SET TASK.
Please pick out and copy every line of the entries that contains the string "label". Case counts.

[Records of locating words and elements]
#####
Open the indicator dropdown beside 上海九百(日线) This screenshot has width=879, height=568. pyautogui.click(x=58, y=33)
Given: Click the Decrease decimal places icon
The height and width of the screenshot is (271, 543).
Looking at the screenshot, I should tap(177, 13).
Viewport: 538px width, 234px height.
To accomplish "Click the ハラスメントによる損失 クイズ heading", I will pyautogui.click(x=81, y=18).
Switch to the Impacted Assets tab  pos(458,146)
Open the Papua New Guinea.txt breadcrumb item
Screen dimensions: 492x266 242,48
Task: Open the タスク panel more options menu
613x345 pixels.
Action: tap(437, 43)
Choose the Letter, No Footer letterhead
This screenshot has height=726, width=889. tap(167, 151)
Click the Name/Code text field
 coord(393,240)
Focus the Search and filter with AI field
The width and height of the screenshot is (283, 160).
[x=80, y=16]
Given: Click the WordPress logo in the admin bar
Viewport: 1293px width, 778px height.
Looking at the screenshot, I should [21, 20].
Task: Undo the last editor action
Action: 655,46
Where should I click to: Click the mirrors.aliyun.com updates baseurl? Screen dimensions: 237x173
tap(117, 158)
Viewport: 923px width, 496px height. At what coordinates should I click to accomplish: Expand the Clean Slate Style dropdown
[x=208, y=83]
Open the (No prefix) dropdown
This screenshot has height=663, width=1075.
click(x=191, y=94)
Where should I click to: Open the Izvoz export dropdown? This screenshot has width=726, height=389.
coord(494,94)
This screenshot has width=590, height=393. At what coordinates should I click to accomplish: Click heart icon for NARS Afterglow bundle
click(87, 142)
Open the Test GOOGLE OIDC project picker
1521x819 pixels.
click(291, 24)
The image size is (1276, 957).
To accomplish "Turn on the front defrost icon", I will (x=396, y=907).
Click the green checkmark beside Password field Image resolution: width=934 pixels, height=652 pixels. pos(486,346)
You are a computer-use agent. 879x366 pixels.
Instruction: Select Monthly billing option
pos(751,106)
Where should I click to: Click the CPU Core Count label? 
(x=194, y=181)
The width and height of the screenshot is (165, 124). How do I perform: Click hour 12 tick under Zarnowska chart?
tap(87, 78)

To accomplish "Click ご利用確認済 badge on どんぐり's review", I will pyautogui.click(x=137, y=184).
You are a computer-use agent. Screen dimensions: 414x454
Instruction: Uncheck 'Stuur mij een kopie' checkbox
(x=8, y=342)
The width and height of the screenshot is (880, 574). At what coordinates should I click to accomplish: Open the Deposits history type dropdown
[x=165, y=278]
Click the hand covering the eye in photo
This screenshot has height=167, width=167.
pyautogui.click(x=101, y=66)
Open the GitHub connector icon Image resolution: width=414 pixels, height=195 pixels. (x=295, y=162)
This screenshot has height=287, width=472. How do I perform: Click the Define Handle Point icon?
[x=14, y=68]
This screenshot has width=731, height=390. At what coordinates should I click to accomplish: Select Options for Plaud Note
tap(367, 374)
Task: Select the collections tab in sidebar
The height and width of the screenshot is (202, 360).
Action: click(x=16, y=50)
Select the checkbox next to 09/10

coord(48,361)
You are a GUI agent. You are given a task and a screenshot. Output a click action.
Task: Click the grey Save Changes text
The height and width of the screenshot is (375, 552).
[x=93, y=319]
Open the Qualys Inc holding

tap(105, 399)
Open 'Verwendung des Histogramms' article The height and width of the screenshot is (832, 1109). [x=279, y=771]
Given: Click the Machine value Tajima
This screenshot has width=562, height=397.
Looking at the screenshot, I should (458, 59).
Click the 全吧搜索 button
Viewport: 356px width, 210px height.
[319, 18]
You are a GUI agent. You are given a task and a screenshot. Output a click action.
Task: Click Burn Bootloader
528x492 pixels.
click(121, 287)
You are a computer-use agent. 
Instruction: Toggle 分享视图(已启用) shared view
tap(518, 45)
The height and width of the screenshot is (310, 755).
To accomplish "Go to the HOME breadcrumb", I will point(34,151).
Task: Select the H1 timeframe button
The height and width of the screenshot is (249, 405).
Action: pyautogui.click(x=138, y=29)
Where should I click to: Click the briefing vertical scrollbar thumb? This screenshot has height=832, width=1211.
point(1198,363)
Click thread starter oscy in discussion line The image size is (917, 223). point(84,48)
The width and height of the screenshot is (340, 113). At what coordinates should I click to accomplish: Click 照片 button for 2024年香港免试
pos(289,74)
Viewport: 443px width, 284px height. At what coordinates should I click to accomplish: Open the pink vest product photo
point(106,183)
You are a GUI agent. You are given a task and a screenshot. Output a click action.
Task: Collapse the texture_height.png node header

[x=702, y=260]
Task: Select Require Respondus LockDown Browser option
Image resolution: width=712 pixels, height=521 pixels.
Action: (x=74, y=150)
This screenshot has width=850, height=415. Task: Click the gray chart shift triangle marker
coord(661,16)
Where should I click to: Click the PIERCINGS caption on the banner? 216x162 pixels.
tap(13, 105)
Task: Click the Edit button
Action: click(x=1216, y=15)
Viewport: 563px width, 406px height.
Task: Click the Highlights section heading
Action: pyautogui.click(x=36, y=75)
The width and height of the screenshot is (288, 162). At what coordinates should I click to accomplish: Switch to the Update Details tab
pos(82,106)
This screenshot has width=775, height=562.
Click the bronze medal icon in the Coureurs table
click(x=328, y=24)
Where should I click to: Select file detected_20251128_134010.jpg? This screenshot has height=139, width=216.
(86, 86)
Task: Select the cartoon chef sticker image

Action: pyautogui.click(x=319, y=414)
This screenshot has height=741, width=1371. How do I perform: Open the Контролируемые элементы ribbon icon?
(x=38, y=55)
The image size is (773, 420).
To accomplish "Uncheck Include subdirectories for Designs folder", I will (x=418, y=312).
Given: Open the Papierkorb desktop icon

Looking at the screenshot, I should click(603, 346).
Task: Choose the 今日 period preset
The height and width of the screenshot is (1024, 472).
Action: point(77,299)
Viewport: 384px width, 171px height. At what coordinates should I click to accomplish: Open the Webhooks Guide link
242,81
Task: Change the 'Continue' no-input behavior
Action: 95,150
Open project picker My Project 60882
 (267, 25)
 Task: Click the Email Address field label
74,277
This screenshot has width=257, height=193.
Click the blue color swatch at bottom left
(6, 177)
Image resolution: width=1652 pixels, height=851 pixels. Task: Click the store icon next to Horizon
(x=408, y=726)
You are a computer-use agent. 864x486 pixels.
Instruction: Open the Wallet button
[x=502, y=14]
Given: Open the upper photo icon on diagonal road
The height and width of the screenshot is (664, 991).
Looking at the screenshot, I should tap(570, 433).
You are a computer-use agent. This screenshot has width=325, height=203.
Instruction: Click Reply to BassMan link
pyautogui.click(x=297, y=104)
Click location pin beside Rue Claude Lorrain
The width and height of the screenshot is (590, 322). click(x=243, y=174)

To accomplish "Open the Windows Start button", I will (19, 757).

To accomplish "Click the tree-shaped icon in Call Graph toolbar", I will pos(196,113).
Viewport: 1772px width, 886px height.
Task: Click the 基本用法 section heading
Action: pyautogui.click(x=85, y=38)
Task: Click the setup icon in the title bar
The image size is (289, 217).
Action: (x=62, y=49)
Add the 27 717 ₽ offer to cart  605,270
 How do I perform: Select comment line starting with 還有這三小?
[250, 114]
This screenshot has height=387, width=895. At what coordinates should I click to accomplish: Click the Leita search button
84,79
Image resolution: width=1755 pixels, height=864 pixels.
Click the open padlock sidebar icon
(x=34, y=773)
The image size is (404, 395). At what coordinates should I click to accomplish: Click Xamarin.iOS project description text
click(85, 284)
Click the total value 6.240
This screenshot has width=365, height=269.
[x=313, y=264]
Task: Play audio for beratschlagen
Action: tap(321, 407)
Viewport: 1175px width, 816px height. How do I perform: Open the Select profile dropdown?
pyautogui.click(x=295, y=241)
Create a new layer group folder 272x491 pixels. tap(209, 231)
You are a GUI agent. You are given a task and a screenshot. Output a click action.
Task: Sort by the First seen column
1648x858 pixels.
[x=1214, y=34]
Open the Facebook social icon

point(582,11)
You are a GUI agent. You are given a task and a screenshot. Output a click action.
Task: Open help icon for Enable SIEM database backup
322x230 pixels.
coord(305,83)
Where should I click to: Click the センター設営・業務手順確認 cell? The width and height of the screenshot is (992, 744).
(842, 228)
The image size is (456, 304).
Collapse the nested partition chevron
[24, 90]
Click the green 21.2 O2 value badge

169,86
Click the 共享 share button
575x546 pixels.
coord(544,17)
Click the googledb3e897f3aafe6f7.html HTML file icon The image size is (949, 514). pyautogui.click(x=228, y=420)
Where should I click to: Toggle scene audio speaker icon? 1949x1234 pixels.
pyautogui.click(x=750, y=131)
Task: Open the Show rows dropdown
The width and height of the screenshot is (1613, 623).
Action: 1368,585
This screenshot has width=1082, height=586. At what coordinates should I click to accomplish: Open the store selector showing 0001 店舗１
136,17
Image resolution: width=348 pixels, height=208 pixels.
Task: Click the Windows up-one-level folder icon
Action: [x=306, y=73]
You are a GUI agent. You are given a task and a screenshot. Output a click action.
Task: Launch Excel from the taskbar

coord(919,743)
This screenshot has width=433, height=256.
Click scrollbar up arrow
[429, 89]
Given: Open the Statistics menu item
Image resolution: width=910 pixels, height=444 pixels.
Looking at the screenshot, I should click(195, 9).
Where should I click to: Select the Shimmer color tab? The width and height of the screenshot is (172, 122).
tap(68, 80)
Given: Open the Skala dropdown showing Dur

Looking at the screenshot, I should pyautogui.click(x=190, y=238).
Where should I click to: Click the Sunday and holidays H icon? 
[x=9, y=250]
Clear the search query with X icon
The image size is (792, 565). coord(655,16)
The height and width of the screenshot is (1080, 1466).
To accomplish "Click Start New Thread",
#####
RESULT.
Where should I click to: Click the CPU Core Count label? 
 Task: Click the Email Address field label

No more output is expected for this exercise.